■ Excerto da página ■
^^^^

O uso demagógico ou sofista da retórica não nega o carácter retórico da democracia e a íntima conexão entre liberdade política e discurso persuasivo. A má utilização que se pode fazer da retórica não significa de modo algum a negação da relação essencial entre retórica e democracia. E a razão fundamental desta relação é a liberdade do indivíduo suposta numa e noutra. Só tem sentido falar de retórica numa sociedade de homens livres e a democracia é o regime político por excelência dessa sociedade.
Num capítulo dedicado ao esplendor e miséria da retórica, Tzvetan Todorov, fixa muito bem a indissociabilidade entre democracia e retórica ao analisar a obra De Oratore de Cícero. 8
A democracia é a condição indispensável ao desenvolvimento da eloquência; reciprocamente, a eloquência é a qualidade superior do indivíduo que pertence a uma democracia: nenhum dos dois pode passar sem o outro. A eloquência é ``necessária'': eis o seu traço dominante, e, ao mesmo tempo, a explicação do seu sucesso.9
A crise da retórica surge quando se instala um poder forte, de direcção autoritária. Quando se instala o poder de um, monarca ou tirano, desaparece a eloquência. Todorov cita a seguinte passagem de Tácito:
Por que motivo se há-de defender uma opinião no Senado, se sabemos que a elite dos cidadãos concorda imediatamente com ela? Para quê reproduzir discursos diante do povo, se os interesses públicos não são deliberados por incompetentes, nem pela multidão, mas unicamente pelo mais sábio dos homens? ( Diálogo dos Oradores, XLI).10
É mediante a análise desta obra de Tácito, aliás, que Todorov traça a crise da retórica. O historiador romano criticava a eloquência, justamente por a associar a um regime democrático, de liberdade de discussão e de decisão. Considerava que um regime político que assentava na força da persuasão tinha um preço demasiado alto, a insegurança de cada cidadão. Tácito defendia um regime musculado, autoritário, onde a vida política não dependesse das capacidades persuasivas, mas sim da clarividência e da autoridade do poder instituído. A democracia, necessariamente fundada na eloquência, representava um risco para a sociedade.

^^^^

■ Material fornecido ■
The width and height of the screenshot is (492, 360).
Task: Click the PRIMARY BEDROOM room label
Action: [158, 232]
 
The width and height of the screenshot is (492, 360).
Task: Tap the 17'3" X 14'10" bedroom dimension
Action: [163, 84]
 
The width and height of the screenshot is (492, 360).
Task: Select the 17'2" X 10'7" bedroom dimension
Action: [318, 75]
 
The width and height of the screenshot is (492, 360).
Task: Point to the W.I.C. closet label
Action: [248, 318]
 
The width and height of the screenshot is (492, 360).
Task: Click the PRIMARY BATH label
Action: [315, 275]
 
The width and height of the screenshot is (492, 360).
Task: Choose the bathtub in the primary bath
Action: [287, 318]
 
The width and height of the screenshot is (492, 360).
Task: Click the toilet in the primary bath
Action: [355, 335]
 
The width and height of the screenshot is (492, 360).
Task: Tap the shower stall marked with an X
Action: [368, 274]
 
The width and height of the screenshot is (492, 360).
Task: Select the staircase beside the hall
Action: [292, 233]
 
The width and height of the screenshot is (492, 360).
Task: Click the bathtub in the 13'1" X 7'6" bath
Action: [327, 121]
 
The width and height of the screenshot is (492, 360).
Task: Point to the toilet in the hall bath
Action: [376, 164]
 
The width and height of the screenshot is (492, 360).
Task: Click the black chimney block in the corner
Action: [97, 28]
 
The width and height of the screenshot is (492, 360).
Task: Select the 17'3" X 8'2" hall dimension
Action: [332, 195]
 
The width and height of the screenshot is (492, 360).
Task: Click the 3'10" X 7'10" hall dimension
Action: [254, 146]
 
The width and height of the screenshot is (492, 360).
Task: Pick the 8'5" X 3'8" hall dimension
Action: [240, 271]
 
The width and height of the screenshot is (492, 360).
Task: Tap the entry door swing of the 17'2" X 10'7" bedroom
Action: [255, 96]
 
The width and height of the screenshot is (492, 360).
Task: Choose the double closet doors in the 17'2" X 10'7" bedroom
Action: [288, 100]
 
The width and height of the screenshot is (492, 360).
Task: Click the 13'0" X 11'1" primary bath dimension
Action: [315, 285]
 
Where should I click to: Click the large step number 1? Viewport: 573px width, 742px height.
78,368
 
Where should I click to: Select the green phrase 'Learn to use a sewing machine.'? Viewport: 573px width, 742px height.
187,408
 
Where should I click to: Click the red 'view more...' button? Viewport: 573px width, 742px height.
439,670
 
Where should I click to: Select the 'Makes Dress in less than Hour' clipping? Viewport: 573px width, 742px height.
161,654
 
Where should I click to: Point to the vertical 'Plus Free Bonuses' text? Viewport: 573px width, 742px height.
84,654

^^^^

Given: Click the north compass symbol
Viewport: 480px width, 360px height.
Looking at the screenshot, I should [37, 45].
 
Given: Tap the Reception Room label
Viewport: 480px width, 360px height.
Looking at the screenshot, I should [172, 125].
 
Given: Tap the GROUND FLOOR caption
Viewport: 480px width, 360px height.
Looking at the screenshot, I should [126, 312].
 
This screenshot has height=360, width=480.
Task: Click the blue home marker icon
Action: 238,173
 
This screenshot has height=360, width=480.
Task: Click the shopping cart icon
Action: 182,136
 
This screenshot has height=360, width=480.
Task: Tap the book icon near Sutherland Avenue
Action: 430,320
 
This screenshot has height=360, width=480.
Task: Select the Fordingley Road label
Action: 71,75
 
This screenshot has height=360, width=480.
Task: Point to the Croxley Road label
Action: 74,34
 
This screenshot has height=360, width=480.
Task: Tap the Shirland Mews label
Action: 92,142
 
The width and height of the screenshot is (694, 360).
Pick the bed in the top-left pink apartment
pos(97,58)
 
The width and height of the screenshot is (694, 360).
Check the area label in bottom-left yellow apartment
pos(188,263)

^^^^

■ Desafios ■
(a) Indique se cada afirmação está de acordo com o excerto sobre retórica e democracia, respondendo sim ou não e citando literalmente as palavras do texto que decidem a questão: (i) Todorov analisa a obra De Oratore de Cícero; (ii) Tácito elogiava a eloquência por a associar a um regime democrático; (iii) a eloquência desaparece quando se instala o poder de um monarca ou tirano.
(b) Reproduza o trecho do excerto sobre retórica e democracia entre "O uso demagógico" e "excelência dessa sociedade.", inclusive.

■ Respostas abaixo ■
(a)
(i) Sim: "ao analisar a obra De Oratore de Cícero".
(ii) Não: "O historiador romano criticava a eloquência, justamente por a associar a um regime democrático".
(iii) Sim: "Quando se instala o poder de um, monarca ou tirano, desaparece a eloquência."

(b)
O uso demagógico ou sofista da retórica não nega o carácter retórico da democracia e a íntima conexão entre liberdade política e discurso persuasivo. A má utilização que se pode fazer da retórica não significa de modo algum a negação da relação essencial entre retórica e democracia. E a razão fundamental desta relação é a liberdade do indivíduo suposta numa e noutra. Só tem sentido falar de retórica numa sociedade de homens livres e a democracia é o regime político por excelência dessa sociedade.